▶ [Passage given]
● ● ● ●

I have always been passionate about health and fitness. In the past few years I have become consumed with advocacy and social change. Now it seems I am adding writing to the mix. Therefore, today all of my paths are intersecting. My eyes see things differently anymore and I digest information in weird ways. Along this quest I realized that the whole of our society is suffering on some level. There is a collective unhappiness and unrest surrounding our self image and appearance. It's more than an individual issue, its a societal one, this is way bigger than us.

We are all so caught up in the running around that we have lost sight of the importance of infusing quality into our lives.


Food and the culture of eating touches all of us no matter what space you are currently hanging out in. We are all somewhere on the spectrum of involved or avoiding changing our health, enjoying being involved with exploring and improving our health or really enjoying indulging at some point in each of our lives we have probably occupied all of these spaces.


It's fair to say that the house we grow up in has an impact on the lives we create for ourselves. My childhood house was a certainly a diet culture house. Both of my parents were very conscious of the importance of appearance and worked out regularly to keep themselves looking just right. Many of the dinners in my childhood house were weight watchers recipes, my mother was a lifelong member and she counted every calorie, except when she got exhausted of dieting and then the dam would break and a binge would ensue. When I reached the age of 11 it was time to start dieting, a seeming rite of passage. It was my turn to look the part. I restricted with the best of them using what little I learned from Richard Simmons and Jane Fonda. Occasionally, I did the pig out and binge thing but. I dont think that is synonymous with truly enjoying food. Interestingly, I never binged until I began dieting. My understanding was look good at all costs. I realize now, in my 40's how much of my life passed me by as I was counting all of the calories. Enjoying and savoring are skills that I am just now learning.


I just finished watching a series called "Stanley Tucci learns Italy" in it an Italian actor named Stanley Tucci tours Italy and explores culture and food and tradition and all of the Beauty and pride that lies within the space. He visits towns and cities within Italy to talk to natives and learn of their food, culture and their traditions. There the foods they grow and eat are very much a part of who they are. As I watched I noticed they slowed down, they enjoyed the growing, the preparing the serving and the eating their meals. There is even meaning behind the way they serve the food they are so very connected to it. I was pulled in by one episode where they discussed the ritual of serving rabbit at the family table, the patriarch was served first and then the children because they are our future and then the mother last (aint it always the way). It was beautiful I took quite a big pause. I felt inspired by their cultural threads, food, life, love. In Italy it appears that they are connected to everything about what they eat from the history to the growth and the rituals of serving. Here we are so incredibly scattered and confused, we lack cohesion, love or joy. We are busy, busy being too fat, too thin, better than, worse than, and trying to rise to the top while we run around on a hamster wheel.

● ● ● ●

▶ [Listing]
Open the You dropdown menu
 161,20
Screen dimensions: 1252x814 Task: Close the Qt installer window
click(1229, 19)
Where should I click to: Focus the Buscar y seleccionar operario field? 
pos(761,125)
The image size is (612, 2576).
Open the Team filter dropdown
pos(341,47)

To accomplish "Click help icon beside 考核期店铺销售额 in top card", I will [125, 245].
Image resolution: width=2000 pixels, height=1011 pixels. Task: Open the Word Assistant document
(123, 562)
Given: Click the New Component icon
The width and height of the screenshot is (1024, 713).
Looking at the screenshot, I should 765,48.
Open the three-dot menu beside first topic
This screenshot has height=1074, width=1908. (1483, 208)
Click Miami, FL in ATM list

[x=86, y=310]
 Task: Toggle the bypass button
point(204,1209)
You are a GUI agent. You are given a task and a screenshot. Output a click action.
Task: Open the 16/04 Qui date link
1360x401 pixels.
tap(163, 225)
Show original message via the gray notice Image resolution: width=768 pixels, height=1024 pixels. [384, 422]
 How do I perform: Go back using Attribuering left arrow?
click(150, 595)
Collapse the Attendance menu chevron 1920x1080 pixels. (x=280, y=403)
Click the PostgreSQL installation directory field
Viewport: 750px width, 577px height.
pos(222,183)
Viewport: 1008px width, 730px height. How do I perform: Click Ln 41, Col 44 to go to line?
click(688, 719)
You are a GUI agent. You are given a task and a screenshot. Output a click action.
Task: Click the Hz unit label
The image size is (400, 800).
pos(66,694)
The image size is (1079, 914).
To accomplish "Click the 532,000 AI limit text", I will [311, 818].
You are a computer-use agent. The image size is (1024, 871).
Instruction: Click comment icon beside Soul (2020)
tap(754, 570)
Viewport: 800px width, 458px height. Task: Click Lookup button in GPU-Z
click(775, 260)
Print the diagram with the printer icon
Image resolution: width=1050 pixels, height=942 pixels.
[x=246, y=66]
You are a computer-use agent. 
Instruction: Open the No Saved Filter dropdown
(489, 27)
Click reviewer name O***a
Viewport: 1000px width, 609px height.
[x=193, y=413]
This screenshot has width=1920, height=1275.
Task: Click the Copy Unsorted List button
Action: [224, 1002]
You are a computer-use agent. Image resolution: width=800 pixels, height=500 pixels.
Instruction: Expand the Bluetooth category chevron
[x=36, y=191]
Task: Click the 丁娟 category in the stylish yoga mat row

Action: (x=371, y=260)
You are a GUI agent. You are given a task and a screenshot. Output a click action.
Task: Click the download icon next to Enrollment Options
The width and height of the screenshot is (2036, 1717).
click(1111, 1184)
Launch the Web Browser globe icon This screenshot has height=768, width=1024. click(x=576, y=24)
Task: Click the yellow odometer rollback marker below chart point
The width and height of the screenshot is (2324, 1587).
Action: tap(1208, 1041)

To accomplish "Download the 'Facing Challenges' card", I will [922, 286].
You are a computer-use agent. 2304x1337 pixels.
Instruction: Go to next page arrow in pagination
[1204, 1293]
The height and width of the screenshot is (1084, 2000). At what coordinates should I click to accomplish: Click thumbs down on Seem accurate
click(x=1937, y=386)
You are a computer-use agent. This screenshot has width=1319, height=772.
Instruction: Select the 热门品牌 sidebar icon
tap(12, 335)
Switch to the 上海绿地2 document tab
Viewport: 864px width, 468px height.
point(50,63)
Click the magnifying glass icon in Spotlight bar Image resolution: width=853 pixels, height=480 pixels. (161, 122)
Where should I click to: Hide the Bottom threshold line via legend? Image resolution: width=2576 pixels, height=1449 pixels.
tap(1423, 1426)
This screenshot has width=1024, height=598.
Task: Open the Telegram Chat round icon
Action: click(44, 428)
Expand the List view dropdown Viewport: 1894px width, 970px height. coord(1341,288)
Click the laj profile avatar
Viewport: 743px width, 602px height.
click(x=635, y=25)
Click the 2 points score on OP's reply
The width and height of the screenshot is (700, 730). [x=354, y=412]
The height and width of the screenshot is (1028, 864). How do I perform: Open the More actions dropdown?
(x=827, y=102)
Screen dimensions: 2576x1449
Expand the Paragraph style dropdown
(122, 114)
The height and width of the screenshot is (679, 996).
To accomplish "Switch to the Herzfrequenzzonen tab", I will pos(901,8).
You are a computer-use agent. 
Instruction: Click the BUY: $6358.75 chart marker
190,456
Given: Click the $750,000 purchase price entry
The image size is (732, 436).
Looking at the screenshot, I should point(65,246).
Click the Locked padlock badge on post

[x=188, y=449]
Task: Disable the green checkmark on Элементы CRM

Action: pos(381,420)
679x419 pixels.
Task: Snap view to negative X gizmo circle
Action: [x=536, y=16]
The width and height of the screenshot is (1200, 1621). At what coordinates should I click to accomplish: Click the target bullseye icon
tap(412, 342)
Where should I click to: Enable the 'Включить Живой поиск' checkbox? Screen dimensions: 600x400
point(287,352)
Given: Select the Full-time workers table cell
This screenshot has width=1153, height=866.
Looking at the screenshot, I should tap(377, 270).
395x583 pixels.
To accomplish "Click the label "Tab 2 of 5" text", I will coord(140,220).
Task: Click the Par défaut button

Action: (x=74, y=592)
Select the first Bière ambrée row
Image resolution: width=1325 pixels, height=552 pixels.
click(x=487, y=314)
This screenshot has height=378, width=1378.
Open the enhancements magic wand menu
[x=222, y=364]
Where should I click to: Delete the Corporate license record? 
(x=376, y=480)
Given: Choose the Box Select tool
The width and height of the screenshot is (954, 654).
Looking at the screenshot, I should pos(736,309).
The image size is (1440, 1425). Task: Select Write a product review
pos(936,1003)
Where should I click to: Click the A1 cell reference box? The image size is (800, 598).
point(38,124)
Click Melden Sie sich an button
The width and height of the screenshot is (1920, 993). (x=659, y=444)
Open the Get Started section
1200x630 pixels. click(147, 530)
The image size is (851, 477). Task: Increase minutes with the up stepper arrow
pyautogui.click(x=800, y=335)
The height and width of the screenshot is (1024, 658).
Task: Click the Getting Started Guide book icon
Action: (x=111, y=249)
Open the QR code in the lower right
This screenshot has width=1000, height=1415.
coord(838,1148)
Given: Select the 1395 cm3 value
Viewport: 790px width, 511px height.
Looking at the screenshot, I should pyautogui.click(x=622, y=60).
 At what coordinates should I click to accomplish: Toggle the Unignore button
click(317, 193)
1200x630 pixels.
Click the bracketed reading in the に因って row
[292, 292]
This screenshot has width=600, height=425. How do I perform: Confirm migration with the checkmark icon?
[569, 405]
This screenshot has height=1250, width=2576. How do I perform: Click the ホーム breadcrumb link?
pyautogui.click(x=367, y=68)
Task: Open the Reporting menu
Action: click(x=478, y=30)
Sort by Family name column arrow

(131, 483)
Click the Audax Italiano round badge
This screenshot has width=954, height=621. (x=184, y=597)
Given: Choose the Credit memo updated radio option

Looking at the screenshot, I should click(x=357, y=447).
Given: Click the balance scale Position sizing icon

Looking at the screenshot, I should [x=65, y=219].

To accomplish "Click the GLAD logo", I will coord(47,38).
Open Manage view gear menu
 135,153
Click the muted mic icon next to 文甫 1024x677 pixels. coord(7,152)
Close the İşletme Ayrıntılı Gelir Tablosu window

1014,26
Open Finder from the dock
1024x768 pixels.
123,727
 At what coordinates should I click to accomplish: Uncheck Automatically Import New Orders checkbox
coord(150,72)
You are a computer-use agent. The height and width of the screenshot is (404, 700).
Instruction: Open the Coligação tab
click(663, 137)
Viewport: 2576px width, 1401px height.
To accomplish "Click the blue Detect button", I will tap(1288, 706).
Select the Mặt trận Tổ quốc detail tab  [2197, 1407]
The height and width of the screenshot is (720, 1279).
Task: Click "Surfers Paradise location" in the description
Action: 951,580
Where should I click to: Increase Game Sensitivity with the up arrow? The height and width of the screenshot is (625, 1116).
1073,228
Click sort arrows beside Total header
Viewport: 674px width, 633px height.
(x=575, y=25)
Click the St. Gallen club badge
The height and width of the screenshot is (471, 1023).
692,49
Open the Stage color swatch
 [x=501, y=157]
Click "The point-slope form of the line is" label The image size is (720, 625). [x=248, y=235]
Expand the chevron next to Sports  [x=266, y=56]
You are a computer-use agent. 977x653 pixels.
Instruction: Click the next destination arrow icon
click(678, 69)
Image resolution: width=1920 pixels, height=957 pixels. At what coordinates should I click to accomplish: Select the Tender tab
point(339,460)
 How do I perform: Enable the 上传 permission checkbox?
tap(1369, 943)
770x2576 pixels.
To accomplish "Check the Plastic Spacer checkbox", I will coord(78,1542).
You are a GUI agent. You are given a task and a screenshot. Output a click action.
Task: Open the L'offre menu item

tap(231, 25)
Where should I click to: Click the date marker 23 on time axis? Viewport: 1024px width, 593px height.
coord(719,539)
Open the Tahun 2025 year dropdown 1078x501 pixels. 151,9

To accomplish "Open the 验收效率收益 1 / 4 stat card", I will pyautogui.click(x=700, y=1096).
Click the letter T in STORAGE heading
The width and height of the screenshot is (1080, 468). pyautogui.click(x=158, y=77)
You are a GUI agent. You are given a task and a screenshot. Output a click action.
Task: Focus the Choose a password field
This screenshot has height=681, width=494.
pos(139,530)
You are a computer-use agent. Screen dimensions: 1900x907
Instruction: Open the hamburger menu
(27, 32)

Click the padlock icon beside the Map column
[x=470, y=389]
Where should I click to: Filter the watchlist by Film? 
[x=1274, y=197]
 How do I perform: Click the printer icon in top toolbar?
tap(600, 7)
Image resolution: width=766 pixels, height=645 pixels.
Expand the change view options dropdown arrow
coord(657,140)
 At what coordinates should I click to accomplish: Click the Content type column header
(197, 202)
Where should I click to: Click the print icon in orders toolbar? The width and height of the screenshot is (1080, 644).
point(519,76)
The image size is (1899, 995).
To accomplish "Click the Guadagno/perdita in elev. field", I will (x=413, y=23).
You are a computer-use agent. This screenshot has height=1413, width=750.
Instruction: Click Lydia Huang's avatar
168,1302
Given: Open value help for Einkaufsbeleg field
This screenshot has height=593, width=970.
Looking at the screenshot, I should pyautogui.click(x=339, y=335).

● ● ● ●

Can you retype the stretch from "We are all so caught" through "of these spaces." in the essay on diet culture? The listing isn't needed here.

▶ [Exercise solution]
We are all so caught up in the running around that we have lost sight of the importance of infusing quality into our lives.


Food and the culture of eating touches all of us no matter what space you are currently hanging out in. We are all somewhere on the spectrum of involved or avoiding changing our health, enjoying being involved with exploring and improving our health or really enjoying indulging at some point in each of our lives we have probably occupied all of these spaces.